=== What this task involves ===
From the first line to the last, print the records exactly.

=== Provided information ===
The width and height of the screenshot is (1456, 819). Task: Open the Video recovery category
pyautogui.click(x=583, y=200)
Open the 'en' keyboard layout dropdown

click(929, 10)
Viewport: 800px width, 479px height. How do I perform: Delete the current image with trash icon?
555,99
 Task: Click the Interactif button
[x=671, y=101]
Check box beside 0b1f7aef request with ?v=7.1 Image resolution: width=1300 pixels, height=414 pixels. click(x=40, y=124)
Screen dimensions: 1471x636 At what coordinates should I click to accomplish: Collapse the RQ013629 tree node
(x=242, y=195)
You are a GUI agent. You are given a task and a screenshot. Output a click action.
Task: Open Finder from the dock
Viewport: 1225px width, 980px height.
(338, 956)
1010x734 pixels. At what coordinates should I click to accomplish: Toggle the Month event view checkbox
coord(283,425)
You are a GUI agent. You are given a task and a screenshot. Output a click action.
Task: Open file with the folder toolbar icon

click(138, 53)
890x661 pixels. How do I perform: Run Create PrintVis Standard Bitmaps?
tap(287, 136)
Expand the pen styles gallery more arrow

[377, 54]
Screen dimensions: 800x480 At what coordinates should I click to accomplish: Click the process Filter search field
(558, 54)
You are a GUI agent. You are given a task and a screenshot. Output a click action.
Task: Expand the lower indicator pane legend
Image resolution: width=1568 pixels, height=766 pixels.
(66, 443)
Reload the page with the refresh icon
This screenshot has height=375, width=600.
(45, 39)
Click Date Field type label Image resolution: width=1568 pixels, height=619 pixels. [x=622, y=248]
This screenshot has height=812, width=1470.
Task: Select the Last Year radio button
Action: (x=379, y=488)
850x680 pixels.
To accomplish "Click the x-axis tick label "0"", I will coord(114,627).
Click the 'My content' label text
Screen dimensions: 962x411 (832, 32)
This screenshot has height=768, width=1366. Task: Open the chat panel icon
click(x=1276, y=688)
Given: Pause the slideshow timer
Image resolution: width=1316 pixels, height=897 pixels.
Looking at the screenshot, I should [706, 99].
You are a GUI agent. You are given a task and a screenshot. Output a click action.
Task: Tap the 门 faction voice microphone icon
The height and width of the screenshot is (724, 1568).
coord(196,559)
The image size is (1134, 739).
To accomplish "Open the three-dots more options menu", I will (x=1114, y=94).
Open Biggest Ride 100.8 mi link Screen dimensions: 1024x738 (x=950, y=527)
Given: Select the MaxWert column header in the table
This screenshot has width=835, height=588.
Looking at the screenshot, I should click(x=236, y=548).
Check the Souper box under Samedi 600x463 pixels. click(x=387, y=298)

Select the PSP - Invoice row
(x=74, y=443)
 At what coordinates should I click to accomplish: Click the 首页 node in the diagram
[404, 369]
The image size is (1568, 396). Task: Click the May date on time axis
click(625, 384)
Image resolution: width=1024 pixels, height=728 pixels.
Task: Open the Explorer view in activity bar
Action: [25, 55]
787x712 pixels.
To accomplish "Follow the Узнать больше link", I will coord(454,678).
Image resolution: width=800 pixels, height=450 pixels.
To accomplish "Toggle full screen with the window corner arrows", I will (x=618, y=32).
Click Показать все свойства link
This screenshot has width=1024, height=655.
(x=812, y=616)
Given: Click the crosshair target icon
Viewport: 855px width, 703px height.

=== Response to the task ===
The width and height of the screenshot is (1456, 819). Task: Open the Video recovery category
pyautogui.click(x=583, y=200)
Open the 'en' keyboard layout dropdown

click(929, 10)
Viewport: 800px width, 479px height. How do I perform: Delete the current image with trash icon?
555,99
 Task: Click the Interactif button
[x=671, y=101]
Check box beside 0b1f7aef request with ?v=7.1 Image resolution: width=1300 pixels, height=414 pixels. click(x=40, y=124)
Screen dimensions: 1471x636 At what coordinates should I click to accomplish: Collapse the RQ013629 tree node
(x=242, y=195)
You are a GUI agent. You are given a task and a screenshot. Output a click action.
Task: Open Finder from the dock
Viewport: 1225px width, 980px height.
(338, 956)
1010x734 pixels. At what coordinates should I click to accomplish: Toggle the Month event view checkbox
coord(283,425)
You are a GUI agent. You are given a task and a screenshot. Output a click action.
Task: Open file with the folder toolbar icon

click(138, 53)
890x661 pixels. How do I perform: Run Create PrintVis Standard Bitmaps?
tap(287, 136)
Expand the pen styles gallery more arrow

[377, 54]
Screen dimensions: 800x480 At what coordinates should I click to accomplish: Click the process Filter search field
(558, 54)
You are a GUI agent. You are given a task and a screenshot. Output a click action.
Task: Expand the lower indicator pane legend
Image resolution: width=1568 pixels, height=766 pixels.
(66, 443)
Reload the page with the refresh icon
This screenshot has height=375, width=600.
(45, 39)
Click Date Field type label Image resolution: width=1568 pixels, height=619 pixels. [x=622, y=248]
This screenshot has height=812, width=1470.
Task: Select the Last Year radio button
Action: (x=379, y=488)
850x680 pixels.
To accomplish "Click the x-axis tick label "0"", I will coord(114,627).
Click the 'My content' label text
Screen dimensions: 962x411 (832, 32)
This screenshot has height=768, width=1366. Task: Open the chat panel icon
click(x=1276, y=688)
Given: Pause the slideshow timer
Image resolution: width=1316 pixels, height=897 pixels.
Looking at the screenshot, I should [706, 99].
You are a GUI agent. You are given a task and a screenshot. Output a click action.
Task: Tap the 门 faction voice microphone icon
The height and width of the screenshot is (724, 1568).
coord(196,559)
The image size is (1134, 739).
To accomplish "Open the three-dots more options menu", I will (x=1114, y=94).
Open Biggest Ride 100.8 mi link Screen dimensions: 1024x738 (x=950, y=527)
Given: Select the MaxWert column header in the table
This screenshot has width=835, height=588.
Looking at the screenshot, I should click(x=236, y=548).
Check the Souper box under Samedi 600x463 pixels. click(x=387, y=298)

Select the PSP - Invoice row
(x=74, y=443)
 At what coordinates should I click to accomplish: Click the 首页 node in the diagram
[404, 369]
The image size is (1568, 396). Task: Click the May date on time axis
click(625, 384)
Image resolution: width=1024 pixels, height=728 pixels.
Task: Open the Explorer view in activity bar
Action: [25, 55]
787x712 pixels.
To accomplish "Follow the Узнать больше link", I will coord(454,678).
Image resolution: width=800 pixels, height=450 pixels.
To accomplish "Toggle full screen with the window corner arrows", I will (x=618, y=32).
Click Показать все свойства link
This screenshot has width=1024, height=655.
(x=812, y=616)
Given: Click the crosshair target icon
Viewport: 855px width, 703px height.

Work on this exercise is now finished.